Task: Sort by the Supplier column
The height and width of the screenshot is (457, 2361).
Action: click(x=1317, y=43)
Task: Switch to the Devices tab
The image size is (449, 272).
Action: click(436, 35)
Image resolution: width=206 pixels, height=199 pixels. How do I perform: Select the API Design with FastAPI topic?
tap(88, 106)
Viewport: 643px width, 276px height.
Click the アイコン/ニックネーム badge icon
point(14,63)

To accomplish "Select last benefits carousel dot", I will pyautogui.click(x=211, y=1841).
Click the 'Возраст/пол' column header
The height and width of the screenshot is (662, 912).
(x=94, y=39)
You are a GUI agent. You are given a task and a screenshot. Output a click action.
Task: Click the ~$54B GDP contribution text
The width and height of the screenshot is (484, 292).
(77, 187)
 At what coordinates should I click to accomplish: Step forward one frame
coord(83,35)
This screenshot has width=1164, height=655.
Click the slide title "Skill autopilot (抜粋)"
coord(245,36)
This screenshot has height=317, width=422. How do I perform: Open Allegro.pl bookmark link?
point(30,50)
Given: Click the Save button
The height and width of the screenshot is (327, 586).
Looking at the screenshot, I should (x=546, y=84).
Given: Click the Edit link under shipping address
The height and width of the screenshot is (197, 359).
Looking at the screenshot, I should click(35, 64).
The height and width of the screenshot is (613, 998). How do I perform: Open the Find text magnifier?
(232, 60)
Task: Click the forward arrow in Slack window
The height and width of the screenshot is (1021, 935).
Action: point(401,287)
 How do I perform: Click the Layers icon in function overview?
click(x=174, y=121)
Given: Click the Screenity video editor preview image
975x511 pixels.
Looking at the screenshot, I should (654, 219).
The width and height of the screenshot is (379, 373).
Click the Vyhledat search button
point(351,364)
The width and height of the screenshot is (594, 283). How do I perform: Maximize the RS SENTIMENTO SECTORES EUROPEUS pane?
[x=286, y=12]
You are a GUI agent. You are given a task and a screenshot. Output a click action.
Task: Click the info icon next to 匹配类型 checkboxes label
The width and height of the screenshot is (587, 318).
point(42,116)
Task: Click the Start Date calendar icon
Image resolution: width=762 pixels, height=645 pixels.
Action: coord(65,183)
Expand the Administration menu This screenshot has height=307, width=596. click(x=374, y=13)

◆ Task instructions
Copy out the lines above exactly, beginning at the one that contains "This screenshot has height=317, width=422." and ending at the one that contains "Given: Click the Edit".

◆ Answer area
This screenshot has height=317, width=422. How do I perform: Open Allegro.pl bookmark link?
point(30,50)
Given: Click the Save button
The height and width of the screenshot is (327, 586).
Looking at the screenshot, I should (x=546, y=84).
Given: Click the Edit link under shipping address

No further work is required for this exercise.